消化器系リンパ腫
或る早朝、突然猫が黒赤い物質を吐いた。
前日食べてたキャットフードと一緒に出て来たのは何かわからぬ黒くて赤いゼリー状のもの。厭ぁな勘がした。
このところ、猫のシル君は調子が悪く、便秘で苦労したり、吐き気が止まらずに元気がなくて点滴処置されたりすることが多かったからだ。老齢15歳とは言え、前の猫シルベスタ1世が18歳で死んだ時、確かに18は老齢だが、今のシル君が突然体重が劇的に減少し、食欲がないのは老齢のせいにするにはあまりに丸投げ的、と、医師にチェックを依頼した。その日の獣医代金、凄く高かったけれど、そんな事は不満にならなかった。
その日は仕事があったので仕事に行き、次の日に上長から許可を得て、有給半休させて貰い、獣医のところへ連れて行った。

## 課題
抜粋の「前日食べてたキャットフードと」から「んな事は不満にならなかった。」までを、一字一句変えずに書き写してください。 このデータは抜粋の内容とは関係ありません。

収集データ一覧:
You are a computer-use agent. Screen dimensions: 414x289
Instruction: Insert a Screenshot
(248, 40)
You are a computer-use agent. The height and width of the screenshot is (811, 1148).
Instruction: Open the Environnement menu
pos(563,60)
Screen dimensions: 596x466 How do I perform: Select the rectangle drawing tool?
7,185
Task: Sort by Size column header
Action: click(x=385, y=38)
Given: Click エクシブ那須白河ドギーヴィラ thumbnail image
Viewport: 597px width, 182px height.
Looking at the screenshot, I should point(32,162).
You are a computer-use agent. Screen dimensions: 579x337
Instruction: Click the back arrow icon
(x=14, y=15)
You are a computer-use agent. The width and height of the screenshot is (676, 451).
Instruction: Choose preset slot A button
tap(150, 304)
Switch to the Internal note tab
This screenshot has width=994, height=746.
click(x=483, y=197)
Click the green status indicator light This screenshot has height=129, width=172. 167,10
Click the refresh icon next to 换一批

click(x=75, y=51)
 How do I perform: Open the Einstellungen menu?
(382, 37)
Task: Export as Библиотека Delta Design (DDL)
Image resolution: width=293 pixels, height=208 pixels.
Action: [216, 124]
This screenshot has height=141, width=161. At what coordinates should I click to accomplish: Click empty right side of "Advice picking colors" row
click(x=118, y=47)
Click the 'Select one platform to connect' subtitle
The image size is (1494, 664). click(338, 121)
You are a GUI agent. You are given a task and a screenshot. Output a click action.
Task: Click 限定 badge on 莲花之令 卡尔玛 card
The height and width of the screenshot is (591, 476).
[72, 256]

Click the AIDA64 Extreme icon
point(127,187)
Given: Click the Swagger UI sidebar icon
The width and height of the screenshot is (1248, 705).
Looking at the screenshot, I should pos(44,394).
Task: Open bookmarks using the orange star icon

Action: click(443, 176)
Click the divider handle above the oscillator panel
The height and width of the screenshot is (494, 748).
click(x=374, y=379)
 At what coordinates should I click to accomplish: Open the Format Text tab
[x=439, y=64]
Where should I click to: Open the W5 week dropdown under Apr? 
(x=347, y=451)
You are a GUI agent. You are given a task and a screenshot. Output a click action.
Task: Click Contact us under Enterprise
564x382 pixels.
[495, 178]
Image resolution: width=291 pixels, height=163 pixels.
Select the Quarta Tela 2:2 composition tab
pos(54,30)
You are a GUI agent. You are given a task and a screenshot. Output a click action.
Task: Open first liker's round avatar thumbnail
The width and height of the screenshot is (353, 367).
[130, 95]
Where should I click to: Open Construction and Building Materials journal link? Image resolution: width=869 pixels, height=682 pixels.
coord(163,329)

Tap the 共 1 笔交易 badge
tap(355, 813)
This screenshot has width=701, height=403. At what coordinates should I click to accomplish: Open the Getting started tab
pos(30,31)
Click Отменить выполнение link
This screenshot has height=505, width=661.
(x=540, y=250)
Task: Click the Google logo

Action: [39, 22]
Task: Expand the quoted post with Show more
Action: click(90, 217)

## 解答
前日食べてたキャットフードと一緒に出て来たのは何かわからぬ黒くて赤いゼリー状のもの。厭ぁな勘がした。
このところ、猫のシル君は調子が悪く、便秘で苦労したり、吐き気が止まらずに元気がなくて点滴処置されたりすることが多かったからだ。老齢15歳とは言え、前の猫シルベスタ1世が18歳で死んだ時、確かに18は老齢だが、今のシル君が突然体重が劇的に減少し、食欲がないのは老齢のせいにするにはあまりに丸投げ的、と、医師にチェックを依頼した。その日の獣医代金、凄く高かったけれど、そんな事は不満にならなかった。